» Work instruction
Only the lines from the beginning of the data through the one with "Task: Click the clear console icon" belong in the answer, each retyped exactly, with pictures left out.

» Extracted records
****

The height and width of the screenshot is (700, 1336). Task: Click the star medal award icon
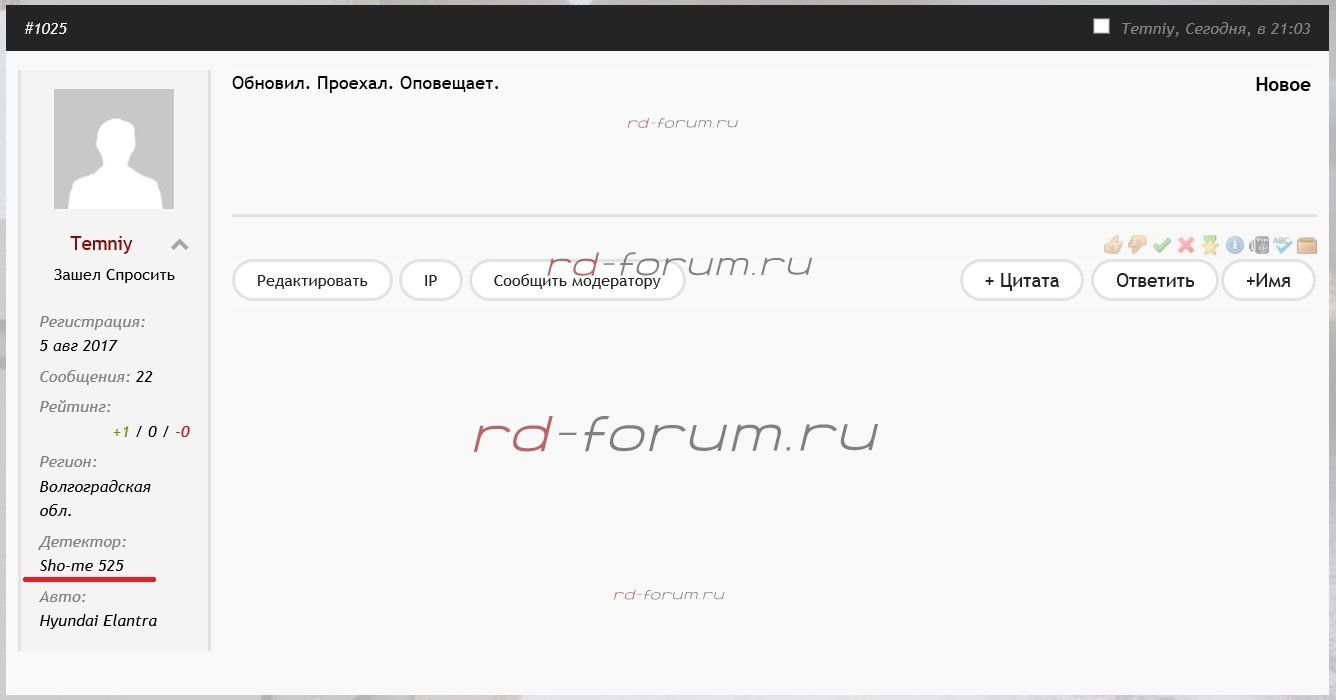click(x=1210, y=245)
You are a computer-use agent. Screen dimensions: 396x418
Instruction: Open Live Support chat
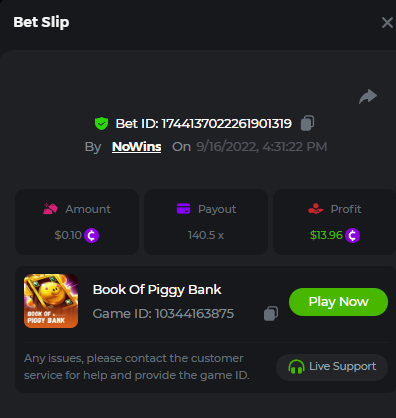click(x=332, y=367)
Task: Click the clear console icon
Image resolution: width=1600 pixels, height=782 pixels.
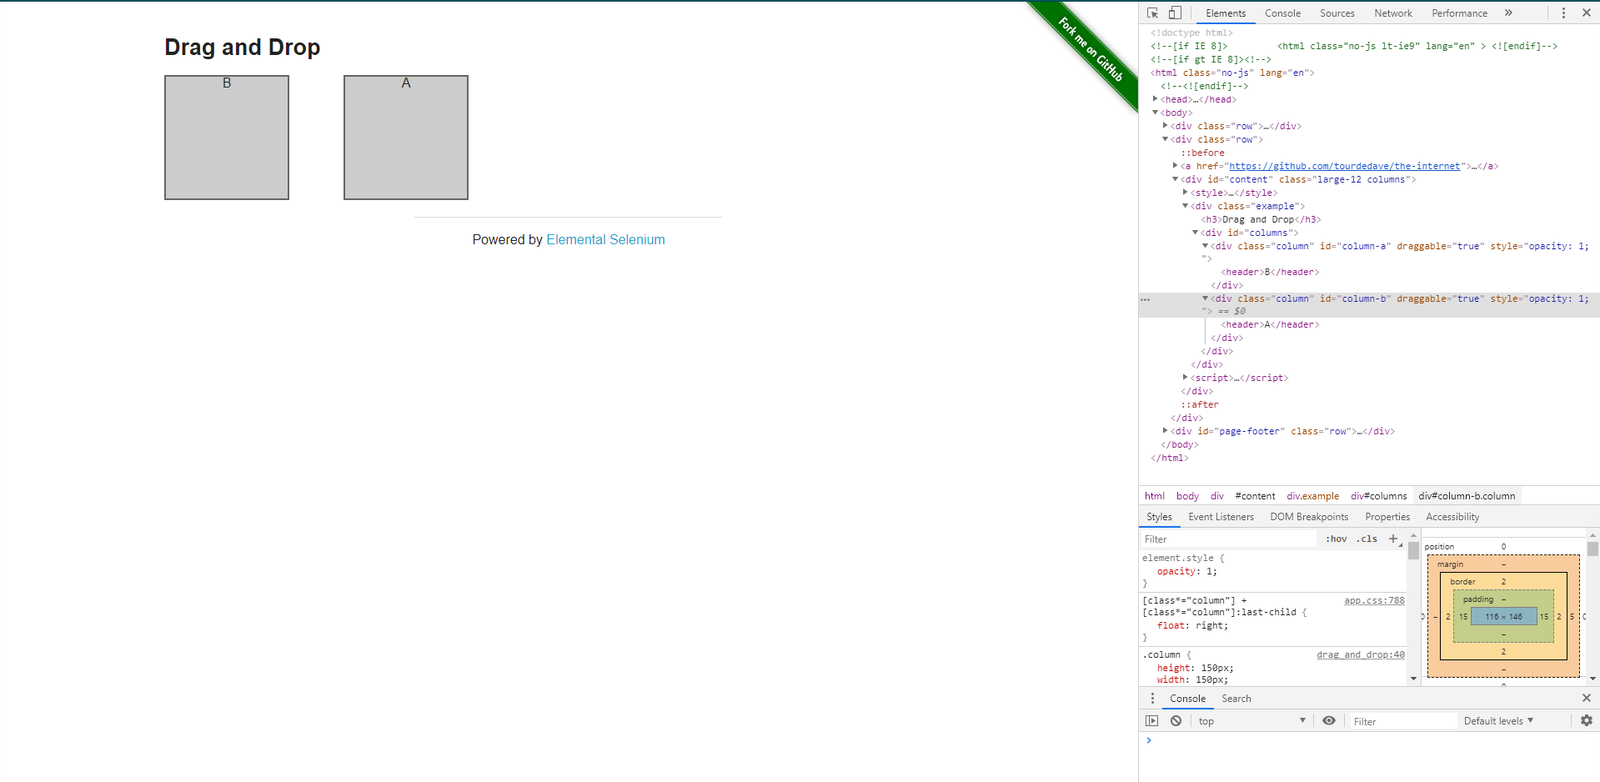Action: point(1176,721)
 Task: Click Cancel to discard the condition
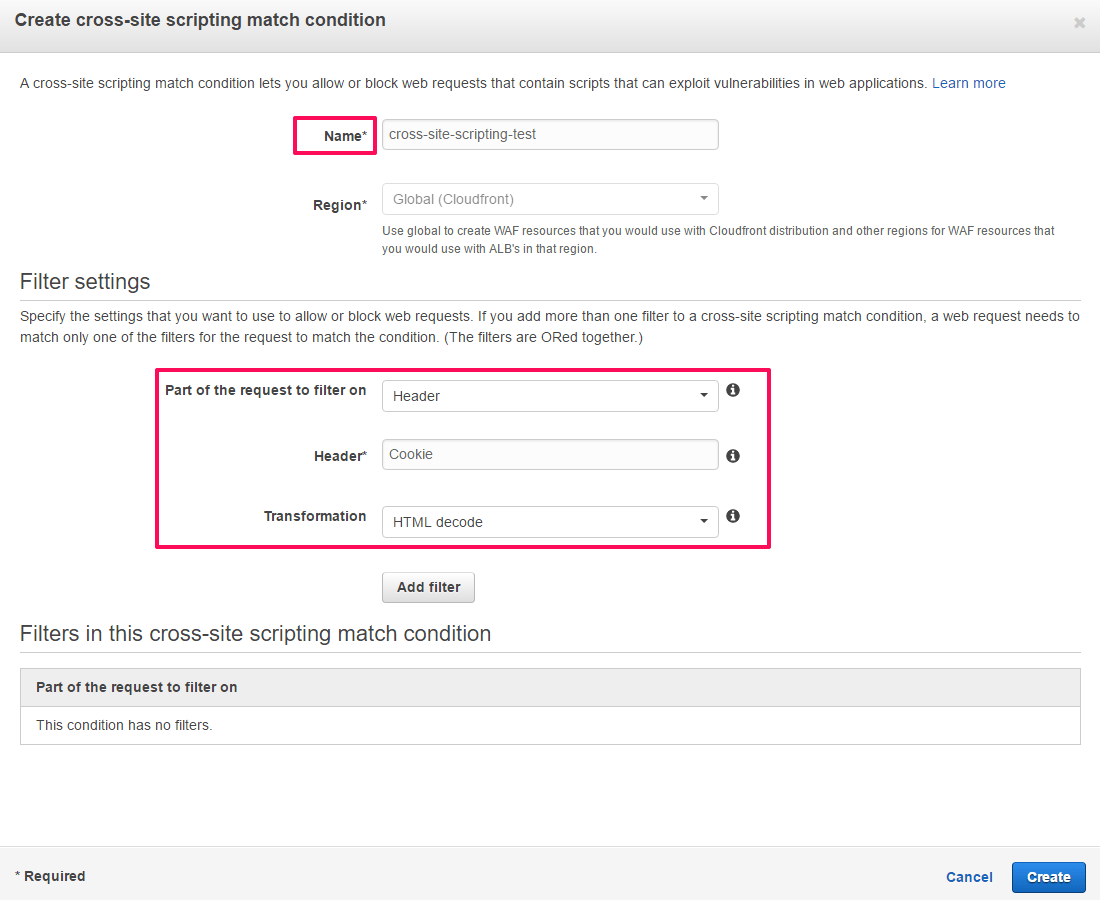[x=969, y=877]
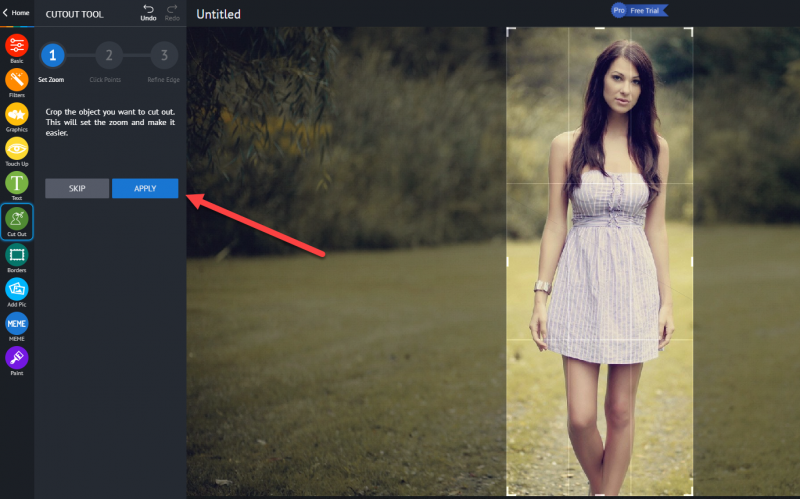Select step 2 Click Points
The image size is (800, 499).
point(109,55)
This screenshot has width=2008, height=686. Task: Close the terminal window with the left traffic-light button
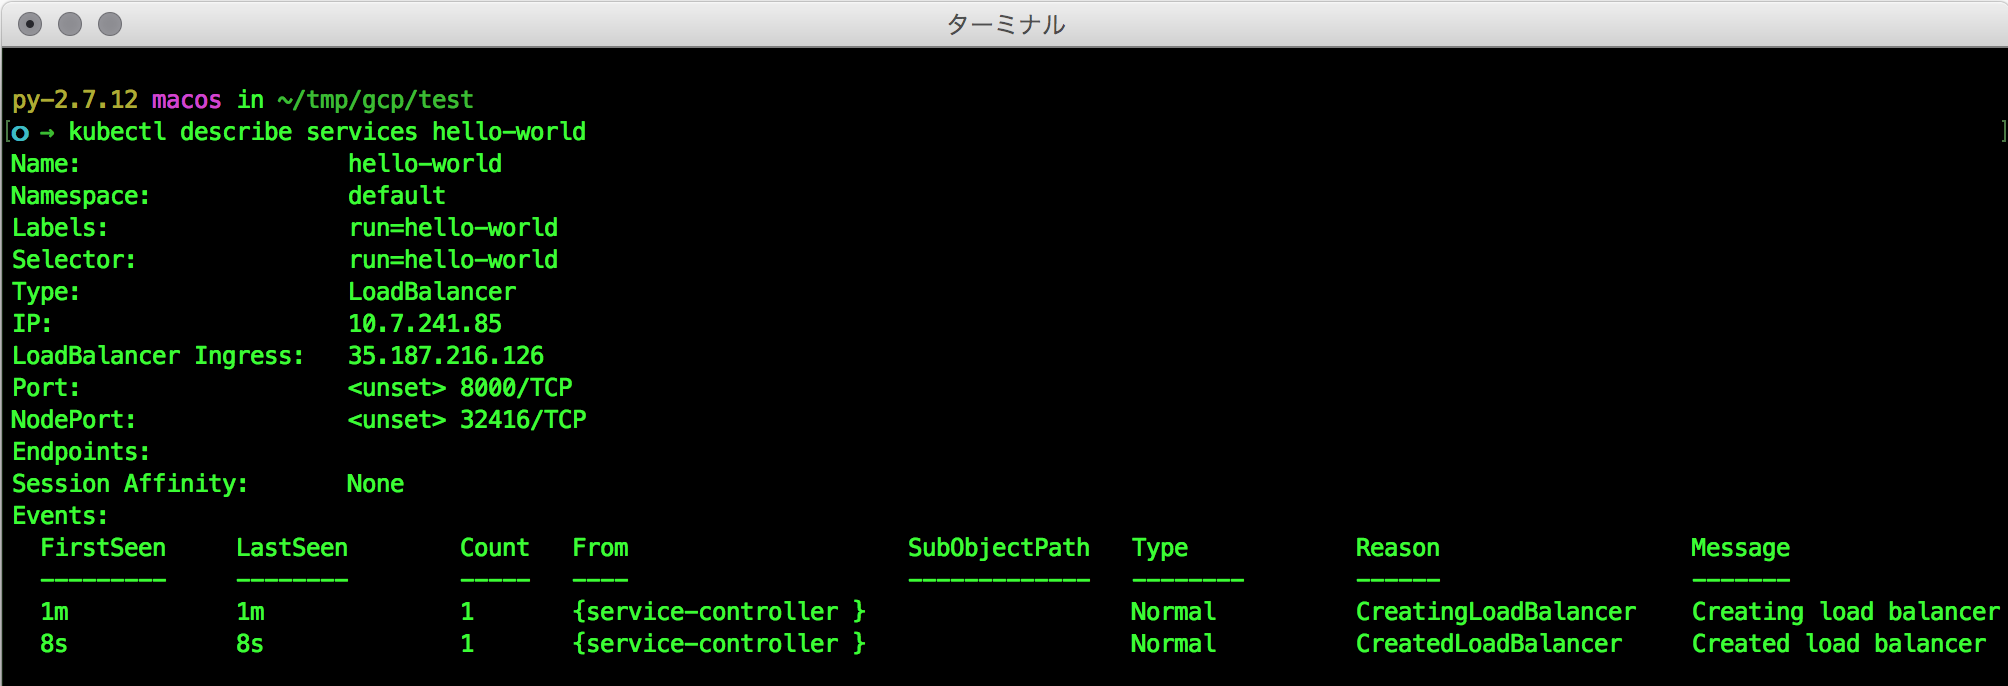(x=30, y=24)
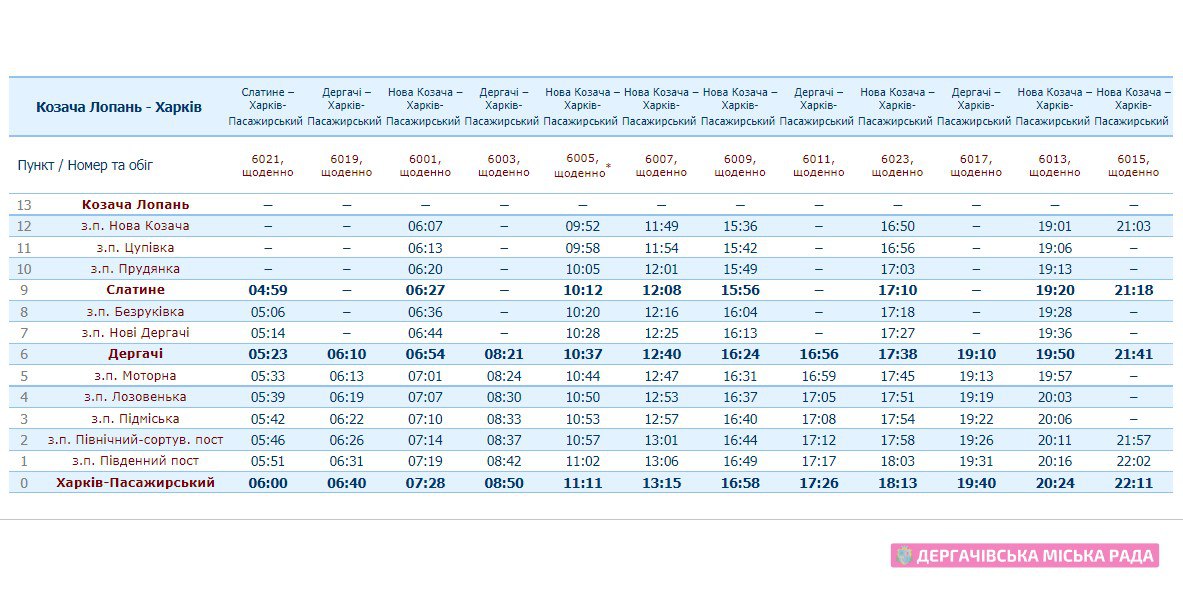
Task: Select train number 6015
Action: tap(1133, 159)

****

» Written response
The height and width of the screenshot is (700, 1336). Task: Click the star medal award icon
click(x=1210, y=245)
You are a computer-use agent. Screen dimensions: 396x418
Instruction: Open Live Support chat
click(x=332, y=367)
Task: Click the clear console icon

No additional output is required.